Il faudrait avoir la plume de Rabelais pour décrire le menu des festins épiques qui se donnèrent ce jour-là dans Sainte-Quitterie ; mais pour les appétits qui y faisaient honneur, il ne se trouva rien de trop. Chapons, moutons, dindons roulés dans le sucre, tous eurent le même sort. Ils furent engloutis dans des flots de vin blanc, et quand les convives revinrent au village pour assister au second acte de la fête, ils avaient le verbe haut, la face enluminée ; cependant ils étaient fermes sur leurs jambes, incapables de se laisser vaincre par le vin qu’ils faisaient eux-mêmes. Les vêpres furent promptement dépêchées, car le curé se sentait impuissant à contenir ses paroissiens, qui entendaient les mugissemens des taureaux enfermés dans les loges.

Après les vêpres, la procession de la course commença. En tête marchaient une douzaine de jeunes gens brandissant de longs bâtons armés d’aiguillons destinés à exciter la colère des taureaux trop débonnaires. Quelques-uns portaient de courtes baguettes entourées de papiers frisés et terminées par une pointe barbelée. Venaient ensuite les écarteurs, au nombre de dix, presque tous vêtus de coutil blanc et chaussés de souliers de même étoffe. La musique les suivait, et précédait le maire ceint de son écharpe, accompagné des commissaires de la course. Derrière ces personnages officiels sautait, criait, chantait toute la jeunesse de la fête, mise hors d’elle-même par les accords bruyans de la musique. Le cortège entra dans l’arène, dont il fit gravement le tour. La musique et le maire montèrent sur l’estrade d’honneur. Les écarteurs, le teneur de corde et tous les amateurs qui voulaient avoir l’air de ne pas craindre les taureaux restèrent dans l’arène. Les théâtres se remplirent de monde, et la course commença.

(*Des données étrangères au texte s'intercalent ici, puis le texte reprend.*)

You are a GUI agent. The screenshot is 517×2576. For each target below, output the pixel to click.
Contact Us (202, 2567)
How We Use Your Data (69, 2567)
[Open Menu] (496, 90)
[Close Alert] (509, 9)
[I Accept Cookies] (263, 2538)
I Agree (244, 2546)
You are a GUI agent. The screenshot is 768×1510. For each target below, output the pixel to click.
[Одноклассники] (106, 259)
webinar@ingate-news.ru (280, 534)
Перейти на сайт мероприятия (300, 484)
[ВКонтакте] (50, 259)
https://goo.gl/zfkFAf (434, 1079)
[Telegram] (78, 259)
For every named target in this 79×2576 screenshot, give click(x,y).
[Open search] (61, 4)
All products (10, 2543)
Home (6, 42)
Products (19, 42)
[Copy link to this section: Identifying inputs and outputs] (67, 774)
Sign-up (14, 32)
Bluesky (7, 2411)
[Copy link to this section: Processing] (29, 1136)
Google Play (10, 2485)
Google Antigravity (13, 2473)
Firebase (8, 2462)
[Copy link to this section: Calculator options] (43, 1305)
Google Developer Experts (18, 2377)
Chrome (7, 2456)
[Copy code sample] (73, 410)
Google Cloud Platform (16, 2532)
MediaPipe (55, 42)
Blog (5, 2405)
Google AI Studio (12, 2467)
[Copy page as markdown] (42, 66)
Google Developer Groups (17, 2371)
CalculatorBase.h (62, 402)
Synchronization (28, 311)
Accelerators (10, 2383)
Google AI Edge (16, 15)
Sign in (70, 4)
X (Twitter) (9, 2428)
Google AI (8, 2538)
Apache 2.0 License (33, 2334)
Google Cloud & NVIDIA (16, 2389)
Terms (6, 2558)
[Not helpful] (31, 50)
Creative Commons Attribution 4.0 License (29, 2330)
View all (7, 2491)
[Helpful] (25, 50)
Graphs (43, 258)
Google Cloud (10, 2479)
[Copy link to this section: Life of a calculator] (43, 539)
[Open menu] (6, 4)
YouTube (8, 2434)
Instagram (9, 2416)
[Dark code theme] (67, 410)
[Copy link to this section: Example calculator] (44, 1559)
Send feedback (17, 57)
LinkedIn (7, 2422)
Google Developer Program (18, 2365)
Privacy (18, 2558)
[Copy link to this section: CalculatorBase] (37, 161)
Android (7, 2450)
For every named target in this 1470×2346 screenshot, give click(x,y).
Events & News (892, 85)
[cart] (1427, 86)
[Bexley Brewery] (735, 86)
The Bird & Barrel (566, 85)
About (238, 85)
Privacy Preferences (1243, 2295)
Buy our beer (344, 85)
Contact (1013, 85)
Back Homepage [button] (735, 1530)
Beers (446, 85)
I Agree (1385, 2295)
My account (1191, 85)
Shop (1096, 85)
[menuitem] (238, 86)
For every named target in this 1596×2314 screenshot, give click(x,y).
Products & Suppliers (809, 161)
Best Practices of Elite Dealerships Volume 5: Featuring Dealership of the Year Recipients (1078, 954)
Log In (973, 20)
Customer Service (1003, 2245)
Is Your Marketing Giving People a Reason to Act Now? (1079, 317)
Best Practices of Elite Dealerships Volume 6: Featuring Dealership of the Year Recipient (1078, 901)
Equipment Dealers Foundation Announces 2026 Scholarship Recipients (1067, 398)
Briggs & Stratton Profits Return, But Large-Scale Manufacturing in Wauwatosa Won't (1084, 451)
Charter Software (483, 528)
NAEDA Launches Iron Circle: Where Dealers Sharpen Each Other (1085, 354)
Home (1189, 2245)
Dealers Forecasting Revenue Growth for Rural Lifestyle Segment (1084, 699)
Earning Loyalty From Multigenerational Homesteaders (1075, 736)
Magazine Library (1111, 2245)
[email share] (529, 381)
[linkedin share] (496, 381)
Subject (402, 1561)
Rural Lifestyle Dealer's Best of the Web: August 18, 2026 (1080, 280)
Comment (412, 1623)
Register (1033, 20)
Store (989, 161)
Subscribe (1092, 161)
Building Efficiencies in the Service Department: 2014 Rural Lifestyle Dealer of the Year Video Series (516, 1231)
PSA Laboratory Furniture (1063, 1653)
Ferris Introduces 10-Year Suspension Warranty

Il y avait huit taureaux. Un homme ouvrit la loge du premier taureau, en ayant soin de se servir de la porte comme d’un bouclier au moment où l’animal sortait. Celui-là était couleur de blaireau. Il avait la tête large, le cou gros et saillant, le fanon tombant. Moucadour tenait une corde dont une extrémité était passée autour de la tête de l’animal. Cette corde, ornée de rubans rouges, formait une sorte de couronne.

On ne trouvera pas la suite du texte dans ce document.